An Algorithm for Solving Quadratic Optimization Problems with Nonlinear Equality Constraints

TL;DR

This paper introduces a new efficient algorithm for solving quadratic optimization problems with nonlinear equality constraints, offering convergence guarantees and demonstrating effectiveness in practical applications like ellipse fitting and electrical machine control.

Contribution

The paper proposes a novel computationally efficient algorithm for quadratic optimization with nonlinear equality constraints, with proven local convergence to KKT solutions.

Findings

Algorithm converges locally to KKT solutions

Effective in ellipse fitting applications

Demonstrated success in electrical machine control

Abstract

The classical method to solve a quadratic optimization problem with nonlinear equality constraints is to solve the Karush-Kuhn-Tucker (KKT) optimality conditions using Newton's method. This approach however is usually computationally demanding, especially for large-scale problems.
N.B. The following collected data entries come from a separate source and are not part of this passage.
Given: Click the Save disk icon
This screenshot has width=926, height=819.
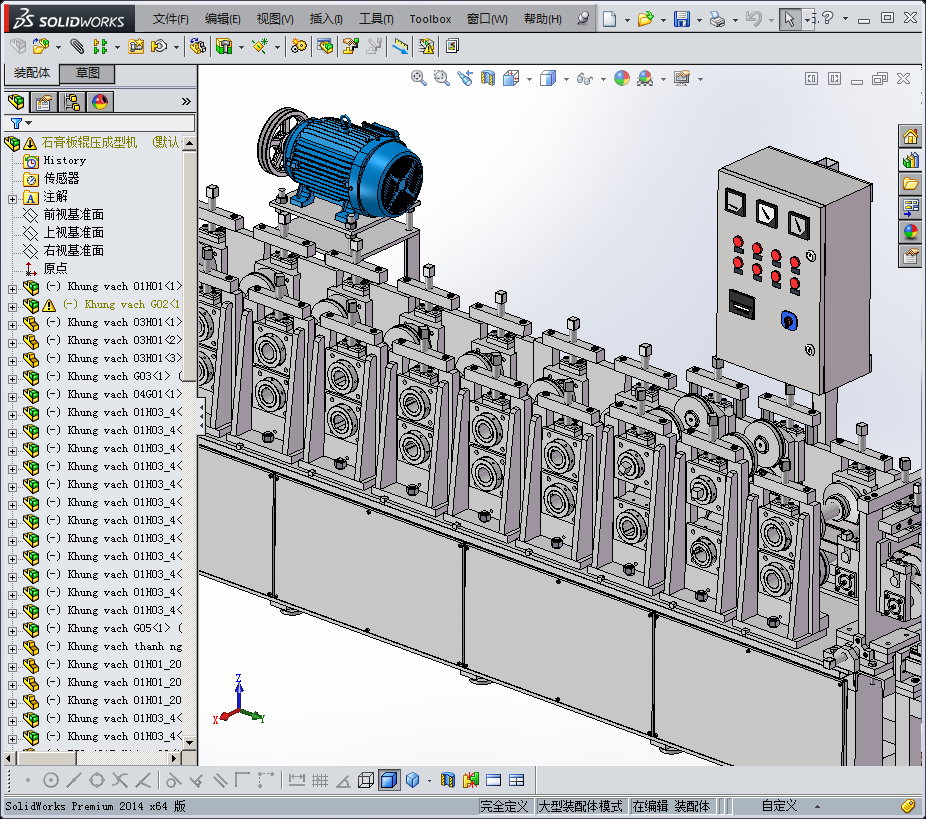Looking at the screenshot, I should click(681, 19).
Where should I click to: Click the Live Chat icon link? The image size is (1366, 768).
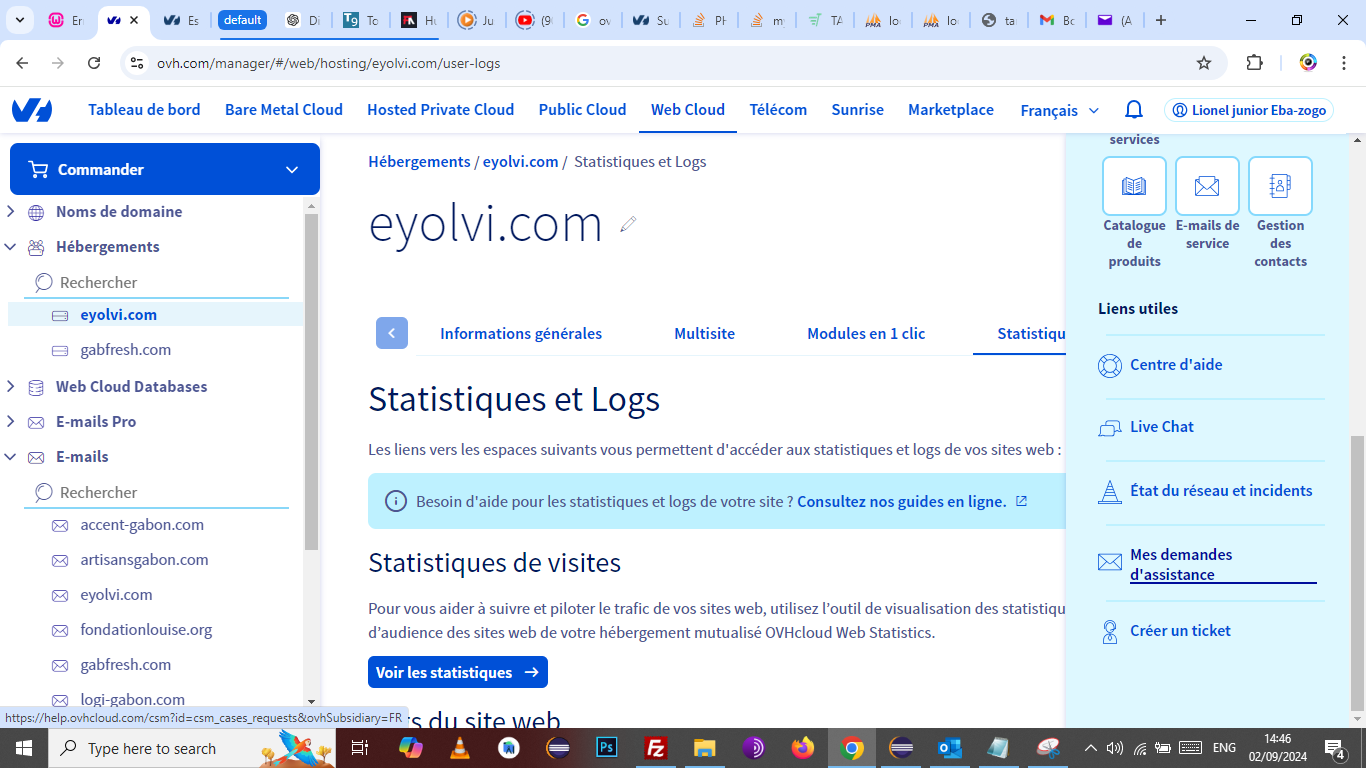point(1110,428)
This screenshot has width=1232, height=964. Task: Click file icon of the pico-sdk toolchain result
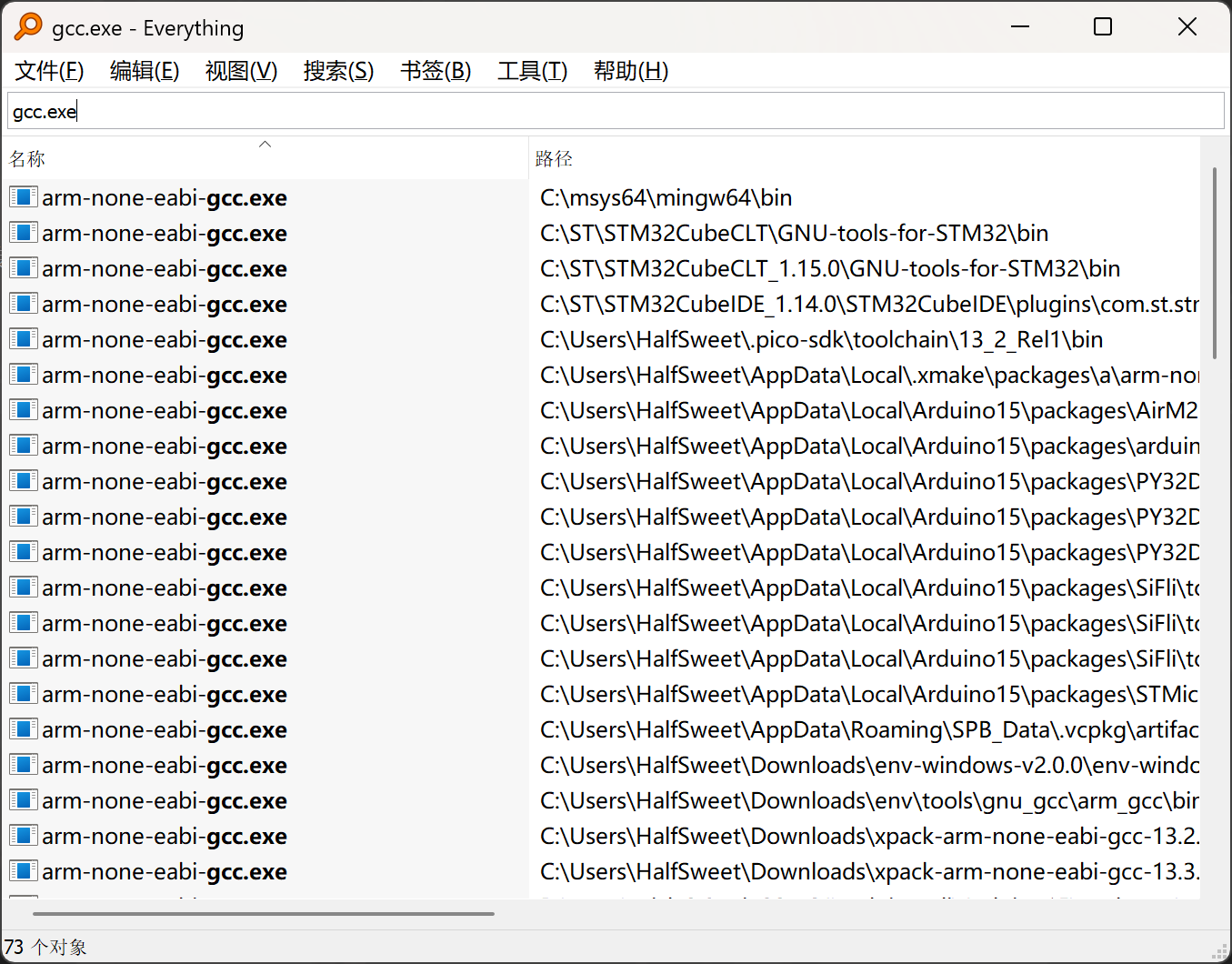tap(24, 339)
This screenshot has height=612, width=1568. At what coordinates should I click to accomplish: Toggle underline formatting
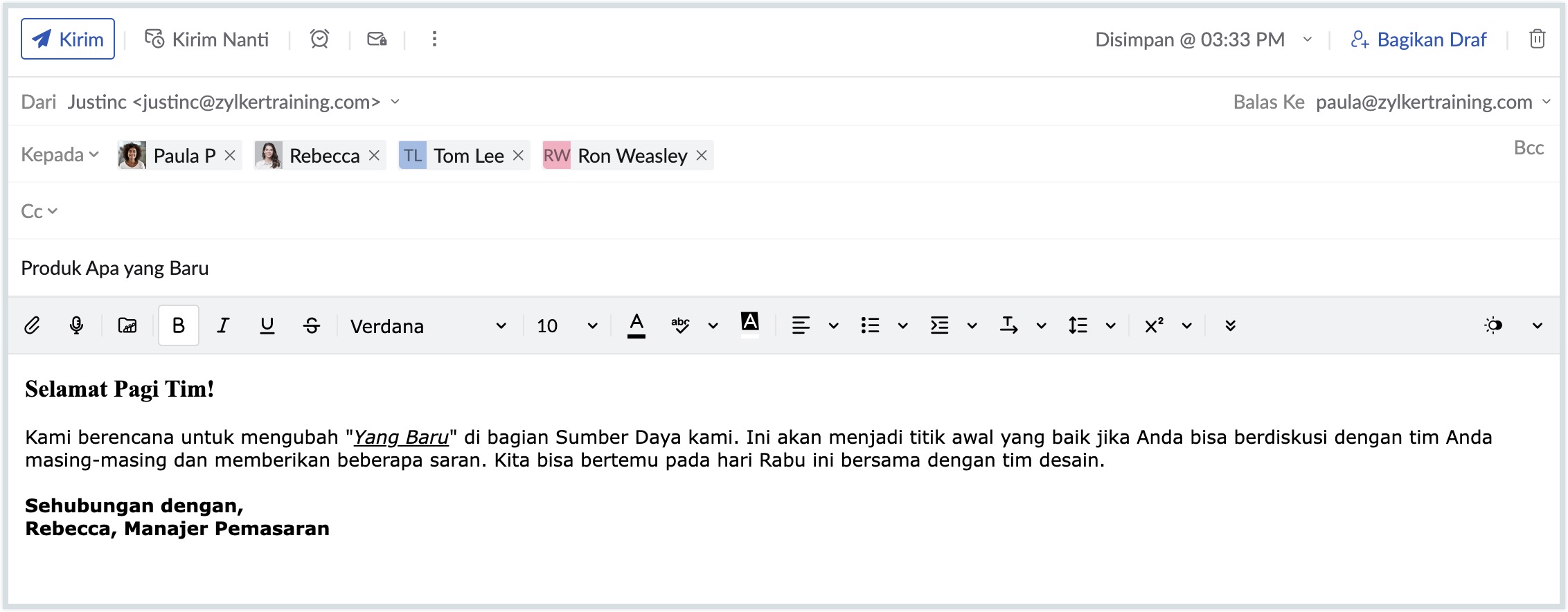click(267, 325)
This paper presents a new computationally efficient algorithm for solving quadratic optimization problems with nonlinear equality constraints. It is proven that the proposed algorithm converges locally to a solution of the KKT optimality conditions. Two relevant application problems, fitting of ellipses and state reference generation for electrical machines, are presented to demonstrate the effectiveness of the proposed algorithm.